Carnegie Innovations is a venture firm affiliated with Carnegie Mellon University. It focuses on building organizations in education through innovation.

Carnegie Innovations

Carnegie Innovations is a venture firm affiliated with Carnegie Mellon University. It focuses on building organizations in education through innovation. The firm leverages university resources, including award-winning faculty, research, and technology, as well as a network of students who become business leaders and professionals.

General information

Firm type

Asset Manager

Location

Region

North America

Country

United States

City

Pittsburgh

Corporate office

Pittsburgh, PA, United States

Additional offices

New York, NY · Seattle, WA

Frequently asked questions

What is Carnegie Innovations' relationship to Carnegie Mellon University?

Carnegie Innovations functions as the dedicated technology commercialization and venture formation entity for Carnegie Mellon University. It holds preferred access to license and spin out intellectual property generated from CMU's research programs, a mandate that positions the firm as the primary institutional bridge between campus labs and the venture capital ecosystem.

How does Carnegie Innovations source its investments?

Its deal flow is captive and internally generated. Carnegie Innovations draws from patent disclosures, sponsored research agreements, and faculty-driven innovations originating within Carnegie Mellon University's academic departments and affiliated research centers. This sourcing model reduces traditional origination costs and grants early-mover status on technologies before they reach the open venture market.

Does Carnegie Innovations invest as a fund, a holding company, or something else?

Carnegie Innovations operates as a university-affiliated technology commercialization entity rather than a conventional venture fund. It typically takes direct equity in newly formed companies in exchange for licensing CMU intellectual property, acting as a founding shareholder rather than a limited-partner-backed investment vehicle. It does not publicly report raising external capital through traditional fund structures.

What types of companies has Carnegie Innovations helped launch?

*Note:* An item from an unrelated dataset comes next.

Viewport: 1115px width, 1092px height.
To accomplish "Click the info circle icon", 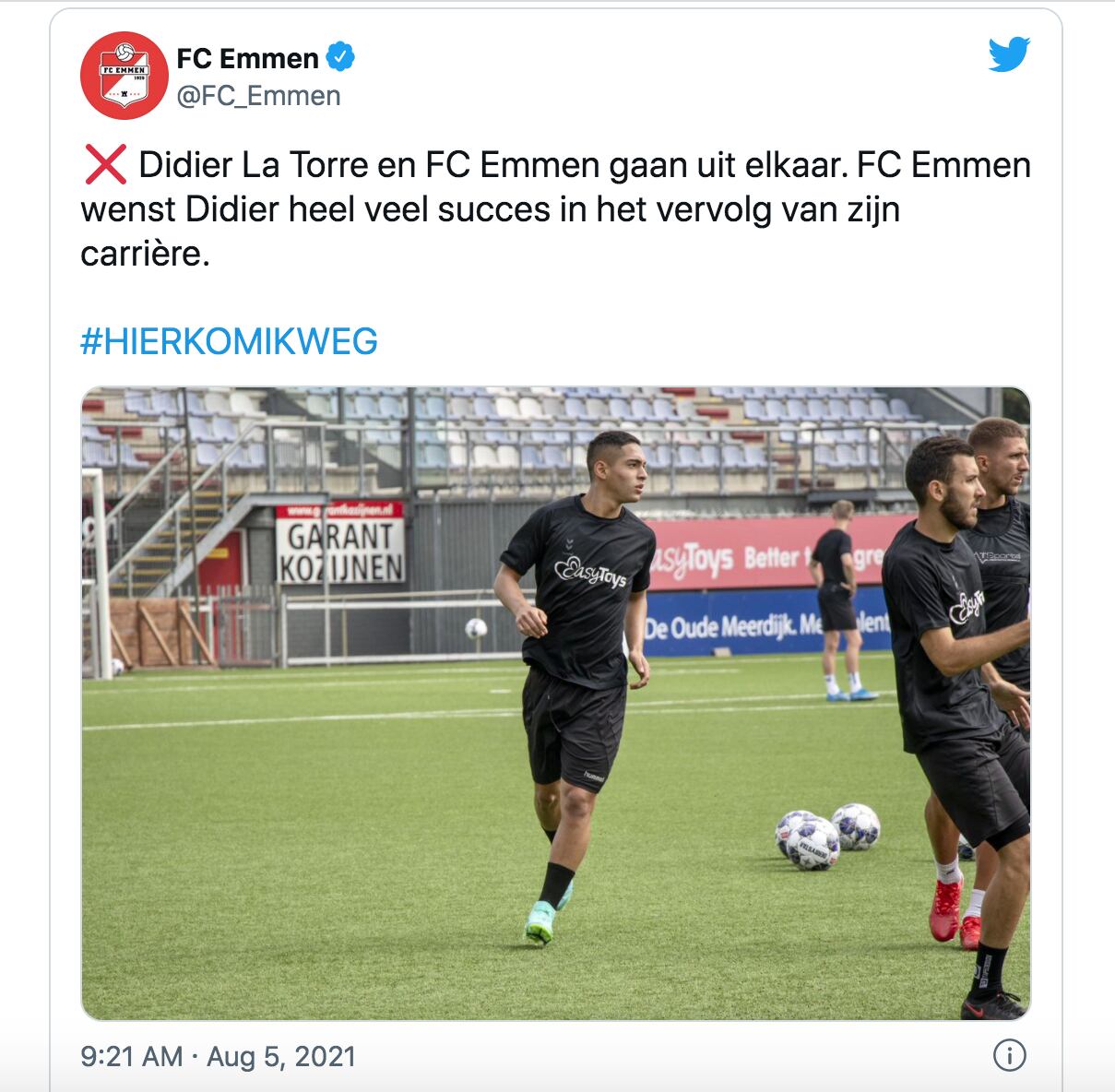I will coord(1010,1056).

The firm has been involved in seeding companies that commercialize deep-technology research, with public records pointing to ventures in robotics, autonomous systems, machine learning, and cybersecurity. Two specific examples include Astrobotic Technology, a lunar logistics and robotics company, and Re2, a firm focused on AI-driven cybersecurity applications that was born from CMU's acclaimed computer science facilities.

Where does Carnegie Innovations maintain offices, and why?

Carnegie Innovations has a presence in Pittsburgh (its historical and university-anchored base), New York (providing proximity to financial institutions and limited partners), and Seattle (connecting to the Pacific Northwest technology and venture community). This tri-coastal layout reflects an effort to embed the firm within the talent and capital networks most relevant to CMU-originated ventures.